What is expected: Where a line contains "Open the Lead and Follow heading", begin there and restate word for word every line to the end of the entries below, pictures excluded.

Collected data:
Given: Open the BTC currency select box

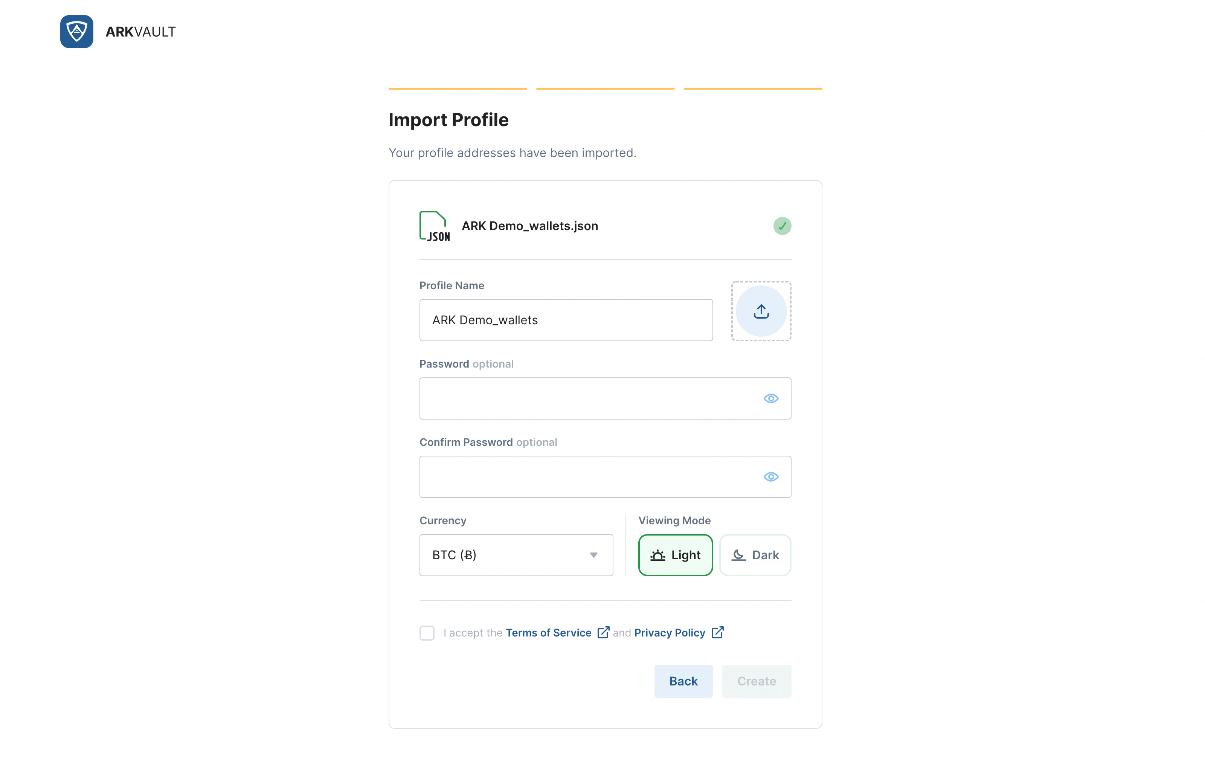Looking at the screenshot, I should click(516, 555).
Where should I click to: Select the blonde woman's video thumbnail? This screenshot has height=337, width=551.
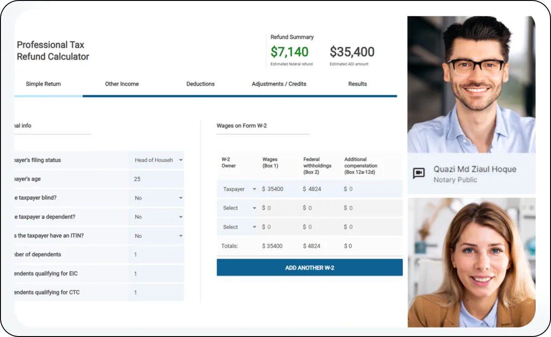click(471, 262)
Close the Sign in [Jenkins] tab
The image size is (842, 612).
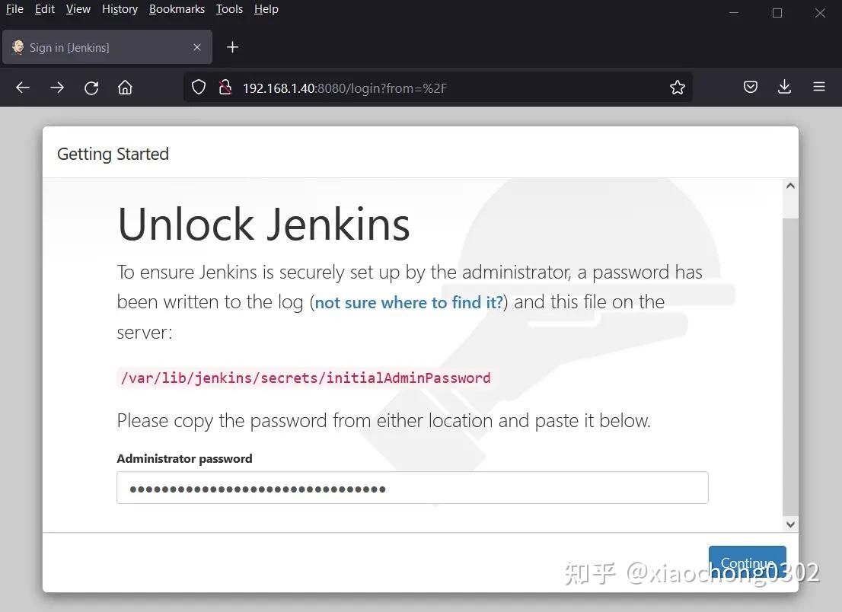pos(197,46)
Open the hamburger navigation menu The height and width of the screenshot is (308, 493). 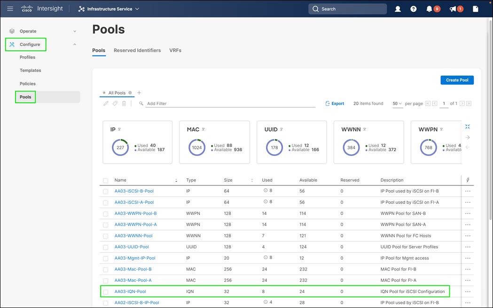tap(10, 8)
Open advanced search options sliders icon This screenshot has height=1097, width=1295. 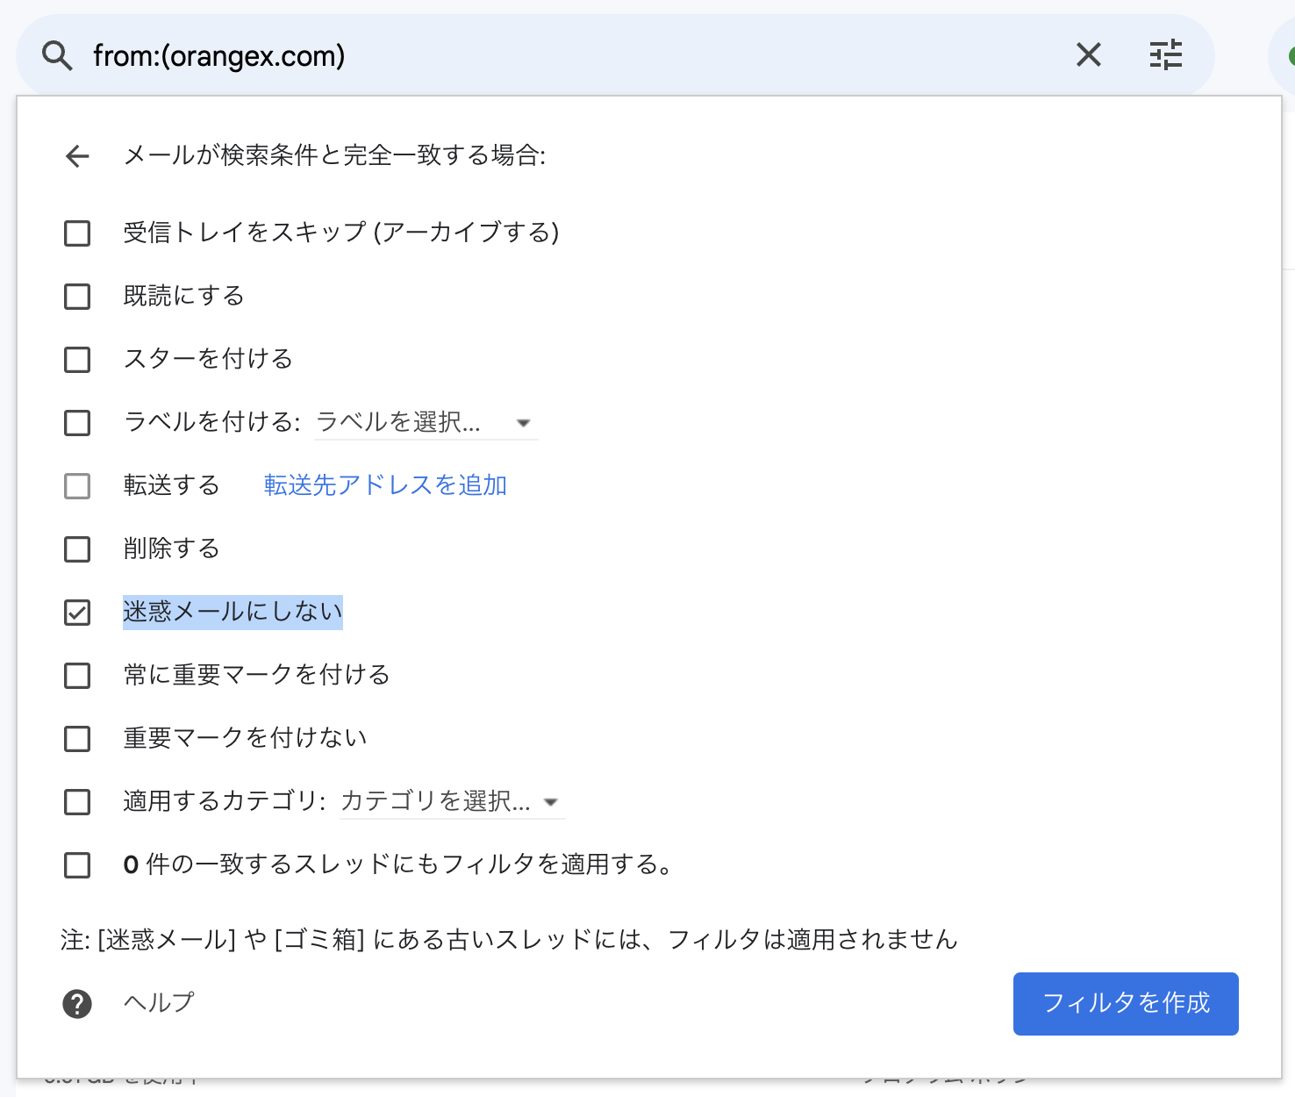1165,54
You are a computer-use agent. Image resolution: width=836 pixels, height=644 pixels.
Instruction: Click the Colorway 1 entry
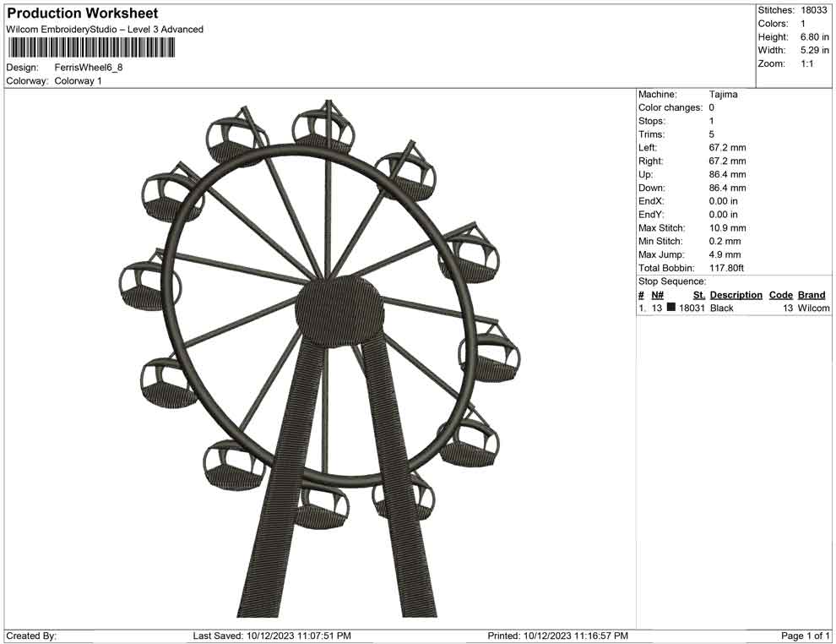[79, 81]
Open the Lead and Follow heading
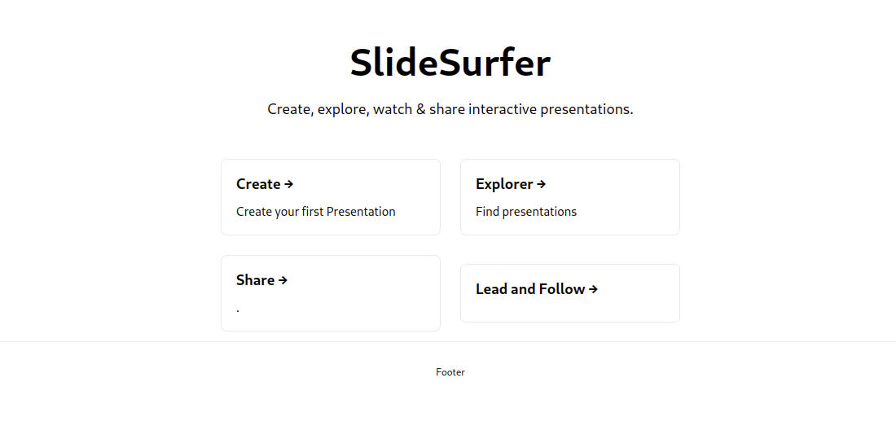 coord(530,289)
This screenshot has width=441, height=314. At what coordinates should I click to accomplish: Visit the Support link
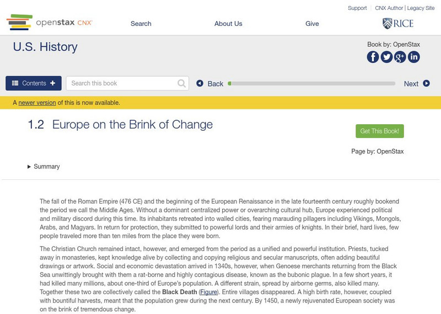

Solution to this problem:
Open the Lead and Follow heading
 coord(530,289)
This screenshot has width=441, height=314. At what coordinates should I click to accomplish: Visit the Support link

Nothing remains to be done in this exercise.